1.3: \#1fgjkLmp, 2fgjkLmp, 6, 8, 9, 10, 13

1.4: \#5cdghi, 6bd, 7defghijk, 8, 9a (use any proof method, not necessarily proof by working backward), 11bcd

*1.3*

1f.

Let $H(p)$ be true if a person is honest and false otherwise.

$ ((forall x)H(x)) or ((forall x)(not H(x))) $

1g.

Again let $H(p)$ be true if a person is honest and false otherwise.

$ (exists x)(exists y)(H(x) and not H(y)) $

1j.

$ (forall x)(exists y)(x > y) $

1k.

$ (exists.not x)(forall y)(x > y) $

1L.

$ (x in ZZ)(y in ZZ)(y > x)(exists z in RR)(x < z < y) $

1m.

$ (exists x in ZZ^+)(exists.not y in ZZ^+)(y < x) $

1p.

$ (forall x)(x > 0)(exists y)(2^y = x) $

2f.

Let $H(p)$ be true if a person is honest and false otherwise.

$ (exists x)(exists y)(H(x) and not H(y)) $

In English: Some people are honest and some people are not honest.

2g.

Let $H(p)$ be true if a person is honest and false otherwise.

$ ((forall x)H(x)) or ((forall x)(not H(x))) $

In English: all people are honest or no one is honest.

2j.


$ (exists x)(forall y) not (x > y) $

2k.

$ (forall x)(exists y)(y > x) $

2L.

$ (exists x in ZZ)(exists y in ZZ)(forall z)((z > x) and (z > y)) $

2m.

$ (forall x in ZZ^+)(exists y in ZZ^+)(y < x) $

2p.

$ (exists x)(x > 0)(forall y) not (2^y = x) $

6a.

$T$, $U$, $V$.

6b.

$T$ only.

6c.

$T$, $U$, $V$.

6d.

$T$ only.

8a.
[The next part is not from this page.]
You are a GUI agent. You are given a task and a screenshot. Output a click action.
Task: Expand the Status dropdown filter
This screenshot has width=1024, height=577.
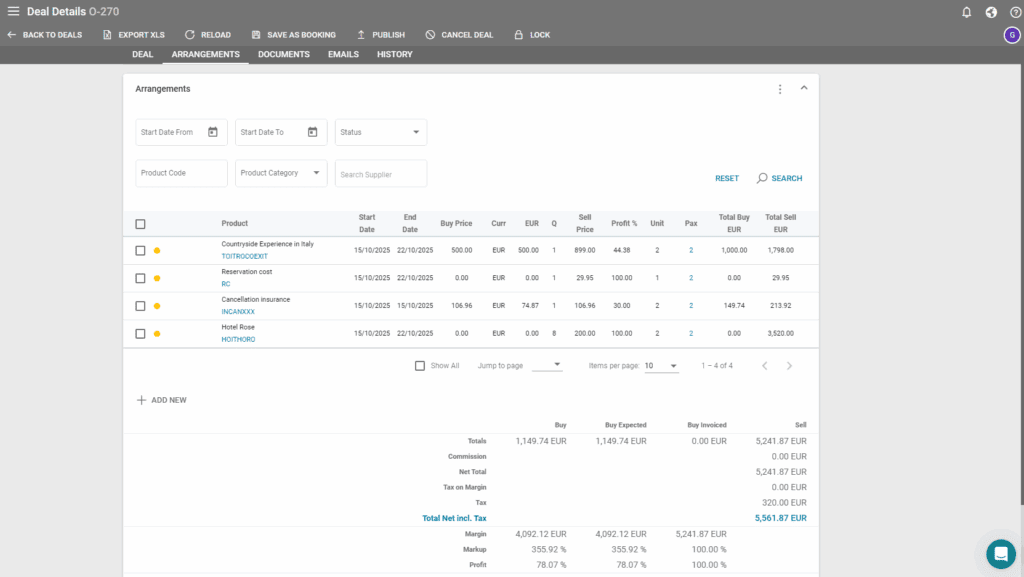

False. Consider $x = -10$.

8b. True.

8c. True.

8d. True.

8e. False.

8f. True.

8g. True.

8h. True.

8i. True ($x=0)$.

8j. False.

8k. False.

8L. True.

9a. All natural numbers are at least one.

9b. There is exactly one and only one real number that is both greater than or
equal to 0 and less than or equal to 0.

9c. All natural numbers are prime, and if they are not two then they are odd.

9d. There is one and only one real number that is $e$ raised to the power of
one.

9e. There is no real number such that its square is negative.

9f. There is a unique real number that is the square root of 0.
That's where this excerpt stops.